Alternative: Directly in Shell

If you prefer to pass the JSON string directly in the shell, you can use triple quotes to handle the escaping. Here’s how:

 
gcloud dataflow flex-template run "my-manual-run" \
--template-file-gcs-location "gs://bucket/my-template.json" \
--parameters ^~^testingJobName="96.b"~dynamicOptions='{\"bigquery_table\":\"table_name\",\"report_date\":\"2024-05-28\"}' \
--region "us-east4" \
--subnetwork=asubnetwork

Explanation:

  • Escaping JSON in .env: The JSON string is escaped using backslashes to ensure that the inner quotes are not interpreted by the shell.
  • Using Quotes in run.sh: When referencing the dynamicOptions variable, use double quotes to preserve the full JSON string during execution.

Common Issues and Troubleshooting:

  • Double vs. Single Quotes: Ensure you use double quotes around the JSON string to correctly pass it through the shell.
  • Correct Delimiter: Ensure you are using the correct delimiter (^~^) to separate multiple parameters as per gcloud’s requirements.
  • Special Characters in JSON: Be mindful of any special characters in the JSON string that might require additional escaping.

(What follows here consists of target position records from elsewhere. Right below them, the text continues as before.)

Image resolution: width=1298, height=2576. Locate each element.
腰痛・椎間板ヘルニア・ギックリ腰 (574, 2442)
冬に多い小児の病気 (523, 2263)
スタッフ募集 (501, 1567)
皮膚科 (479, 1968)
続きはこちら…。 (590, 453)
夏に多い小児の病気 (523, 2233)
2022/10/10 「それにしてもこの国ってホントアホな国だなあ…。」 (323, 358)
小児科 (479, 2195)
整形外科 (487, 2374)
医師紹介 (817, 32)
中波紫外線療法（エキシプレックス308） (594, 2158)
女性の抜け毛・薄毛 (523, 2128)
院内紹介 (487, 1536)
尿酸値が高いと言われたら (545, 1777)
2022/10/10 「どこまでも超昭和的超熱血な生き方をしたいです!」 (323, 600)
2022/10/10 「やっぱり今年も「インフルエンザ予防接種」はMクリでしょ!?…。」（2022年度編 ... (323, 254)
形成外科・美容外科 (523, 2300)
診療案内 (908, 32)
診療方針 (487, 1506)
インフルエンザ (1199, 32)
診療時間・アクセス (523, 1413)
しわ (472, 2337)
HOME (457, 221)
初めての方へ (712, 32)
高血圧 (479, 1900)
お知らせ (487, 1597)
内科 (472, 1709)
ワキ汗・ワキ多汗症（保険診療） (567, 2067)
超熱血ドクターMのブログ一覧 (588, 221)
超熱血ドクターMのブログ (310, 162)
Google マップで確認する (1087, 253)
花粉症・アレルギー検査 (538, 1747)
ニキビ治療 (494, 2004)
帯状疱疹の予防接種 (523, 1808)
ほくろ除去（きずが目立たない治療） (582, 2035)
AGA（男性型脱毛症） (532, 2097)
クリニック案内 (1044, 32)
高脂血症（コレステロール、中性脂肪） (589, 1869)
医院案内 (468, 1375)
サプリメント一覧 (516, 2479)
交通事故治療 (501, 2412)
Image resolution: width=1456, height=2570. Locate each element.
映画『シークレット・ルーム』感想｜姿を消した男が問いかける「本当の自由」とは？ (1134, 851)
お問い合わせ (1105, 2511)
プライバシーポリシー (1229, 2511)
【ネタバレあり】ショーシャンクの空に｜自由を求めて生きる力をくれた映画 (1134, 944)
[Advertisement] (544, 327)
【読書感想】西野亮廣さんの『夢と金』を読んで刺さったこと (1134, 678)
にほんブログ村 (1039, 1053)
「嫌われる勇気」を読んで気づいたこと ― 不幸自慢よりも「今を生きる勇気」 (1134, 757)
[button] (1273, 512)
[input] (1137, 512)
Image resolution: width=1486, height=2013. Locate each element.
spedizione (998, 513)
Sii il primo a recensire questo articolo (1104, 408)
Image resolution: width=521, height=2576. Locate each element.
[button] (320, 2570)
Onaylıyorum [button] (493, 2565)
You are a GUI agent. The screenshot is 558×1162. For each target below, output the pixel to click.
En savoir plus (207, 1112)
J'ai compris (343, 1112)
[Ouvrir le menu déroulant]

@ms4446  Works mate, only thing that in my case, in the first approach, had to remove the single quotes from the json at the .env, so it looks like this:

dynamicOptions={\"bigquery_table\":\"table_name\",\"report_date\":\"2024-05-28\"}

Because Jackson would then receive also those single quotes around the json and it will complain about it, but without the single quotes as above, it works perfectly following your example, thank you very much mate this is just perfect as I imagined it should be and flexible as it should be

Hi @lawlesspattern ,

I'm glad to hear that it worked for you! Indeed, for your specific use case, removing the single quotes around the JSON string in the .env file makes sense to ensure it is correctly interpreted by Jackson when passed to Dataflow. Below is the refined approach for clarity:

Refined Approach

  1. .env File In the .env file, define the dynamicOptions without single quotes around the JSON string:

     
    dynamicOptions={"bigquery_table":"table_name","report_date":"2024-05-28"}
    
  2. run.sh Script In the run.sh script, source the .env file and pass the parameters to gcloud:

     
    #!/bin/bash
    
    source ./.env
    
    gcloud dataflow flex-template run "my-manual-run" \
    --template-file-gcs-location "gs://bucket/my-template.json" \
    --parameters ^~^testingJobName="96.b"~dynamicOptions="${dynamicOptions}" \
    --region "us-east4" \
    --subnetwork=asubnetwork
    
  • No Single Quotes in .env: Defining dynamicOptions without the surrounding single quotes ensures the JSON is interpreted correctly when injected into the script.
  • Proper Escaping: The escaped double quotes (\") within the JSON string are necessary to maintain the JSON structure when passed through the shell.